I had two snow days this week, which should have left me plenty of time to clean my apartment and pack and catch up on emails and be all ready to leave for Michigan early on Christmas morning, right?

Wrong. I spent much of those two days fighting with a virus on my computer.

grgnashbattlethwackbeatfightscowl
(picture me with an angry face smacking the heads of two little plastic soldier figures together)

I didn't exactly win the battle, but the virus is currently held at bay, enough that I can plug my computer back into the internet without constant poppings up of warning messages telling me that my computer is full to bursting with viritical files, and also deathdyingcatastrophy. It only took one virus scan program, one history-deleter program, two days without internet, two anti-spyware programs, four sets of instructions, uncountable hours of scanning the computer, and a lot of pulling out of my own hair. I am practically bald now.

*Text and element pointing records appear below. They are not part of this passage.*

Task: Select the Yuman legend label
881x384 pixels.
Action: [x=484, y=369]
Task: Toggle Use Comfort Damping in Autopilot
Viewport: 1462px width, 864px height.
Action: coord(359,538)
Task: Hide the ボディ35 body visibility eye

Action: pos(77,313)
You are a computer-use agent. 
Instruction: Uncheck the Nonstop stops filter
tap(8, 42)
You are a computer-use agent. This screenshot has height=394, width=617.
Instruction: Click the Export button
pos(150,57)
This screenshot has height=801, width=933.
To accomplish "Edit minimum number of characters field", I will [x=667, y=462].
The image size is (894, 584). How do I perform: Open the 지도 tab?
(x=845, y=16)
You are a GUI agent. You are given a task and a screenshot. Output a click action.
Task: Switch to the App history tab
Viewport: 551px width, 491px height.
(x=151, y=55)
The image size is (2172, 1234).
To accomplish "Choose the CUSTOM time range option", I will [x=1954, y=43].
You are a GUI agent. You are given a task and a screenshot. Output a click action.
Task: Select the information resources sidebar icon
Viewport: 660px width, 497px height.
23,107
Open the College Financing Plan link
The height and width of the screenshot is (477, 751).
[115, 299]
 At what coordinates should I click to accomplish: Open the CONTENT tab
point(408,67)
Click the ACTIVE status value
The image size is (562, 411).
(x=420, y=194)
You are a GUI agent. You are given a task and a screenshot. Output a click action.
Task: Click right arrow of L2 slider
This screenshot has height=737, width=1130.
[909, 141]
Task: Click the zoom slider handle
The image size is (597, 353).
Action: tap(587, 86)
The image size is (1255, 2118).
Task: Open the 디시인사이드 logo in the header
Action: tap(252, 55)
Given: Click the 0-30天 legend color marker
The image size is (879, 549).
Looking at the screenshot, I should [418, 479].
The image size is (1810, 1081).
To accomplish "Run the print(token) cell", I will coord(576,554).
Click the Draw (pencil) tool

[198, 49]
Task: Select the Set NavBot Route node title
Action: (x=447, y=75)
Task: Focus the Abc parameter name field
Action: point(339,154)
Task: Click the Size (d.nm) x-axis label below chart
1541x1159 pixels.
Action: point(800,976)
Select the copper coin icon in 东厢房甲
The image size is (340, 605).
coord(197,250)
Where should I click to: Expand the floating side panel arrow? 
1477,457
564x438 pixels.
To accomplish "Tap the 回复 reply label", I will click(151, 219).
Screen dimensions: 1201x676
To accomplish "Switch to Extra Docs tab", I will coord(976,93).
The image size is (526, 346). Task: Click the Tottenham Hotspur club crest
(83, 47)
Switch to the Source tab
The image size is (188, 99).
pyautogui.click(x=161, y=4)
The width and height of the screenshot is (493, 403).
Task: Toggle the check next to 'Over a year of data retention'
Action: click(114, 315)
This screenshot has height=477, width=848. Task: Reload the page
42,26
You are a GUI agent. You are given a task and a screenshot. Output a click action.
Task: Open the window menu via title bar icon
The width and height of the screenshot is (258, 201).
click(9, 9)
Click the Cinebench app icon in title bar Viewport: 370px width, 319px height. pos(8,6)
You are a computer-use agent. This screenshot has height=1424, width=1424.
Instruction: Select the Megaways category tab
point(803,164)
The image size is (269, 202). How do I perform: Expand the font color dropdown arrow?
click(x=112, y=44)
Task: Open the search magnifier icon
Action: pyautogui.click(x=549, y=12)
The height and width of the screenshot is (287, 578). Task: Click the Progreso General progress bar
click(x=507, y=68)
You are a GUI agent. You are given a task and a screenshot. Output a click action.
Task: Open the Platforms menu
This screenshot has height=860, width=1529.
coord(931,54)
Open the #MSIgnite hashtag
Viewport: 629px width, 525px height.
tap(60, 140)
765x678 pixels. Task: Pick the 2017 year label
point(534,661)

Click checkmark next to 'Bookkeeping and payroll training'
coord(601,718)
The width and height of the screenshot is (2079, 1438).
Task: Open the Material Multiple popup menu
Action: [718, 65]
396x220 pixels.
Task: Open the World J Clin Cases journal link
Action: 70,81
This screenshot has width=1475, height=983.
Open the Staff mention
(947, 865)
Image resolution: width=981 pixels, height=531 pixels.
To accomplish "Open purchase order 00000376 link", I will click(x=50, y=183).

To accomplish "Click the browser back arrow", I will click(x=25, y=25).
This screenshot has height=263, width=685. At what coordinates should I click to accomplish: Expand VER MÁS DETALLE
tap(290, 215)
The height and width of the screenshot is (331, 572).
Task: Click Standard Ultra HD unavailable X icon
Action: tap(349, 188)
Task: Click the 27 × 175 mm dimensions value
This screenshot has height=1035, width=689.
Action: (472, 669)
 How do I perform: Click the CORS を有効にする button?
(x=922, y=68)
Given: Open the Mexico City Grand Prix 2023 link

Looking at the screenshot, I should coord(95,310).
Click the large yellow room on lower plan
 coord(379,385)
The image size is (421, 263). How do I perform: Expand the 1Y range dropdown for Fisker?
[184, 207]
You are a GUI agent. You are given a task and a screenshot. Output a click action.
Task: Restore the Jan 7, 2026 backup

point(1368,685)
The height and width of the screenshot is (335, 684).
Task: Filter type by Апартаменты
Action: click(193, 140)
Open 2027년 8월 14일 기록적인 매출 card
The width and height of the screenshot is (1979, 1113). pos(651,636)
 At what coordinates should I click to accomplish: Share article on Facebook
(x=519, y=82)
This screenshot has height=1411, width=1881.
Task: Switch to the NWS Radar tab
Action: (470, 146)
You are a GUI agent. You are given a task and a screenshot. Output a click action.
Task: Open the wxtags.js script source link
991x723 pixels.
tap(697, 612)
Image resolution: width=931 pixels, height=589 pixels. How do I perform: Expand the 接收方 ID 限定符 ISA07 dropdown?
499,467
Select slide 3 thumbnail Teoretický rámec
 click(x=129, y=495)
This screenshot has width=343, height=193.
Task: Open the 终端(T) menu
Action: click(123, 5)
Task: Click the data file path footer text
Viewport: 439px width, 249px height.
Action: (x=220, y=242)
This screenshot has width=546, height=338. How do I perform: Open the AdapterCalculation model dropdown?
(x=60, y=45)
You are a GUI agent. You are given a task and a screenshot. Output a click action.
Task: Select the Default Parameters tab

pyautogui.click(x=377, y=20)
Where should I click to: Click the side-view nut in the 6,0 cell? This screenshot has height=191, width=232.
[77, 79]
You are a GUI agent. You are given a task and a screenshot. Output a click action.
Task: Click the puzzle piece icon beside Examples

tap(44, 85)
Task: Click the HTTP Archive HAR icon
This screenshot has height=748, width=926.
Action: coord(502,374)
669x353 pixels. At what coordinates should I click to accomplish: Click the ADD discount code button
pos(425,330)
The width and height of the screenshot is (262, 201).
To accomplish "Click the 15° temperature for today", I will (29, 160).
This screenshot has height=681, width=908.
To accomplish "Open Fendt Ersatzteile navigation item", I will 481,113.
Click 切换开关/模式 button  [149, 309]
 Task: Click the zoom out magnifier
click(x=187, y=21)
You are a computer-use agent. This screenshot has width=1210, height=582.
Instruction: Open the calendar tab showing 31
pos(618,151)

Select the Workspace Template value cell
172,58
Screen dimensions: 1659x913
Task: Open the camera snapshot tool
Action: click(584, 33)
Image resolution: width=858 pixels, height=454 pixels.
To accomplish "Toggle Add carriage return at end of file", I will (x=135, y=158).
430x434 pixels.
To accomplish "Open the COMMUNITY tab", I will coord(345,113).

In other news, I saw Slumdog Millionaire, which was surprisingly good. (Surprisingly because I don't have tv, so I don't see commercials for movies, so I don't know about them, so I don't particularly want to see any movies, so I am surprised when I do see them and actually like them.) Anyway, despite my increasingly old and miserly ways with regards to movies, that's a good one. Except sad, despite some element of melodrama. I didn't expect sad.

It was all snowy here and pretty and there was great occasion for mocking of the people from the Pacific Northwest who had chains on their tires and of snowplows that got themselves stuck in snow drifts, and I did a lot of tromping through snow, and it looked like there might be a white Christmas, and now a few hours before Christmas it has started to rain. The indignity of trying to run last minute Christmas errands in the rain is just too much. I wash my hands of this place and I shall move on to Michigan, where there is real snow. And where no one bothers with chains on their tires.

20 December 2008

snowfall

When I woke up this morning, er, afternoon, and saw that it was snowing, I thought to myself, in a rather self-satisfied manner, "I have everything I need in this apartment. I have no reason to go out into that. I shall just admire it from the warm indoors."

Five minutes later, I remembered that I'm out of cinnamon. Durrrr.

Whatever. I substituted pumpkin pie spices for the cinnamon in my morning (okay, fine, afternoon) homemade coconut chai. It wasn't as good, but it sufficed. 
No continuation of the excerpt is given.